Thursday, October 19, 2006

Sparks Of Insanity By Vinny "Bond" Marini Thursday, October 19, 2006

"She Loves You - NO NO NO"
"How Much Is That BABY In The Window?"
"WE Teach Your Children GREAT"

Welcome To THE COUCH...Sit on Down and Get Comfy..

Hummm….need to work on my teacher’s presentation skills as I did not get as many comments on THE SEVEN WONDERS OF THE WORLD as I had expected!

Or maybe it is just that I have a bunch of slackers in my classroom!

Coco...teach me to motivate please! (more on Coco & teachers later)

Well…it all comes down to tonight. Game 7 of the National League Championship Mets vs. Cardinals…one game for the Championshipnever gets better than that!

Will we get a Detroit vs. St. Louis World Series and the Duck (our friend Damm) vs. The DuckMaster (our friend Dixie) grudge match? We will see.

Have to be impressed with the poise of John Maine, the rookie pitcher for the NY Mets.

BIG spot and he handled it like a veteran. Even after loading the bases in the first inning, he got the final out to hold the Cardinals without a run.

Paul…Paul…Paul…you should have listened to your kids.

This McCartney-Mills divorce is going to be uglier than a lard bucket full of armpits…

Wooo…THE COUCH is using Country Slang already! (tis toooo I found it HERE)

This woman is going for every penny she can get and making some real nasty allegations. The DAILY MAIL (OK, so it ain’t the Wall St. Journal), says it has acquired a court document, that if true, could ruin the “cute Beatle” forever.

According to the Mail, the papers allege:

  • McCartney once attacked his wife with a broken wine glass, stabbing her in the arm and causing profuse bleeding.
  • That he used illegal drugs and drank to excess.
  • That McCartney had pushed his estranged wife into a bathtub while she was pregnant with their child.
  • McCartney had later objected to his partner breast-feeding their daughter. The newspaper quoted the alleged court papers as saying McCartney had told his wife "they are my breasts."
  • McCartney had grabbed his wife's neck and started choking her during a trip to the U.S. in 2003 and on an earlier occasion pushed her over a coffee table.
  • McCartney had forced her to cancel surgery for two months, as it interfered with their holiday plans.

Mishcon de Reya, (sounds like a resort town in Mexico to us!) the law firm representing Mills McCartney in the divorce, said it would not comment on "leaked or allegedly leaked documents."

Paul McCartney's law firm said the musician "would very much like to respond in public and in detail to the allegations made recently against him by his wife and published in the press but he recognizes, on advice, that the only correct forum for his response to the allegations made against him is in the current divorce proceedings."

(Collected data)

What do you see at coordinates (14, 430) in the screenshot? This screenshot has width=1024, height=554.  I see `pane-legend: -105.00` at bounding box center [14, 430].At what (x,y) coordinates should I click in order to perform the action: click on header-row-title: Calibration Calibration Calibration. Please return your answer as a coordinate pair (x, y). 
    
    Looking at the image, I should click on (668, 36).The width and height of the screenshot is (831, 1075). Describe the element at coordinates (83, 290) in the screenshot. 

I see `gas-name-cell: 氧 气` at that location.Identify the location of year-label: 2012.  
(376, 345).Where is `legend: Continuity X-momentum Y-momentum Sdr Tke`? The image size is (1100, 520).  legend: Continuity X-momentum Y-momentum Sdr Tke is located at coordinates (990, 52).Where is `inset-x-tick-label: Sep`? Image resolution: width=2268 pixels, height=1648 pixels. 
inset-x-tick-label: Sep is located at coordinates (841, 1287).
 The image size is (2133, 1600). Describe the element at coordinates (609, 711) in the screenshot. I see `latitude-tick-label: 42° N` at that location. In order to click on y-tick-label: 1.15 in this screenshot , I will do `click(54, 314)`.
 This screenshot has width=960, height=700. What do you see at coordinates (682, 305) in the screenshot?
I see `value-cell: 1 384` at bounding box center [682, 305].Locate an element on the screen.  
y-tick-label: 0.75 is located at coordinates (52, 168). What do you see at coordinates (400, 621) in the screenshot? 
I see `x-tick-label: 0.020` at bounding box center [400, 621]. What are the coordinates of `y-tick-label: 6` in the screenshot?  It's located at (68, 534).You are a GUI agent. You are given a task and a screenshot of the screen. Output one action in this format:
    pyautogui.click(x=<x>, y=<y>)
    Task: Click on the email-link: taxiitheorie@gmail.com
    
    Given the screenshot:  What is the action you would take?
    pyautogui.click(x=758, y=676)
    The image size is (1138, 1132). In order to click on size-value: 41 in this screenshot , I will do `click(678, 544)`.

Required action 1 | Copy the stretch of the blog post from "BIG spot and" through "drank to excess.".
Required action 2 | In the blog post, why does Paul McCartney's law firm say he won't answer his wife's allegations in public?
You won't need any of these lines.

Exercise solution 1 |
BIG spot and he handled it like a veteran. Even after loading the bases in the first inning, he got the final out to hold the Cardinals without a run.

Paul…Paul…Paul…you should have listened to your kids.

This McCartney-Mills divorce is going to be uglier than a lard bucket full of armpits…

Wooo…THE COUCH is using Country Slang already! (tis toooo I found it HERE)

This woman is going for every penny she can get and making some real nasty allegations. The DAILY MAIL (OK, so it ain’t the Wall St. Journal), says it has acquired a court document, that if true, could ruin the “cute Beatle” forever.

According to the Mail, the papers allege:

  • McCartney once attacked his wife with a broken wine glass, stabbing her in the arm and causing profuse bleeding.
  • That he used illegal drugs and drank to excess.

Exercise solution 2 | He would like to respond publicly and in detail. On advice, though, he recognizes that the current divorce proceedings are the only correct forum for his response.